LYNN GILDERDALE, who died on Wednesday last week, and her family, struggled not only with the terrible effects of Myalgic Encephalomyelitis (ME), but also the stigma attached to its sufferers.
The root cause of the disease is disputed within the medical profession, with one school of thought suggesting the symptoms are entirely brought on mentally by the patient themselves.
Jane Colby, executive director of The Young ME Sufferers Trust, has written a number of books raising awareness of the severity of ME, and spoke in detail with Kay Gilderdale about the problems Lynn had encountered after she was taken into hospital.
In Ms Colby’s 1996 book – ME the New Plague – Lynn’s treatment was described anonymously.
"Some of her stories were just wicked, just wicked. There is no other way to describe the way in which she was treated," said Ms Colby.
Suffering fits at specific times of the day, doctors would deliberately try to disorientate Lynn to suggest she was making it up. They would leave food across the room from her, and would leave her lying on the floor if she fell out of bed to try to force her to move.

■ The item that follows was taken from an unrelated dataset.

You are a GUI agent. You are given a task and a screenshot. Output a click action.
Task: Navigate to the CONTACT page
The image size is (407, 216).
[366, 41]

Ms Colby, who fell ill with ME herself in 1985, and is still hindered by its effects, is working with doctors in Britain and the United States to try and prove the effects are caused by a virus she believes is similar to Polio.
"You would not know how bad it was until you have seen somebody in that situation and had cared for somebody with it," she said.
"You feel as if you have been poisoned, you are in pain constantly, you stink because of the sweat coming off you.
"It is dreadful. We are all devastated and our thoughts are with the family at this time."
Kay and Lynn Gilderdale worked not only with Ms Colby in trying to raise awareness of ME but were also members of the Kent and Sussex ME Society.
Colin Barton, chair of the society, worked on several occasions fundraising with Lynn’s father Richard, a former sergeant with Sussex Police.
"In Lynn we have a very brave young lady. She worked tirelessly for years making the public aware of how severe the illness can be," he said.
He explained how around 10 per cent of people diagnosed with ME were so badly affected they were left bed-bound.
"The family have always done all they possibly can to help the cause of ME. The mother was a very caring woman who did all she could for Lynn," said Mr Barton.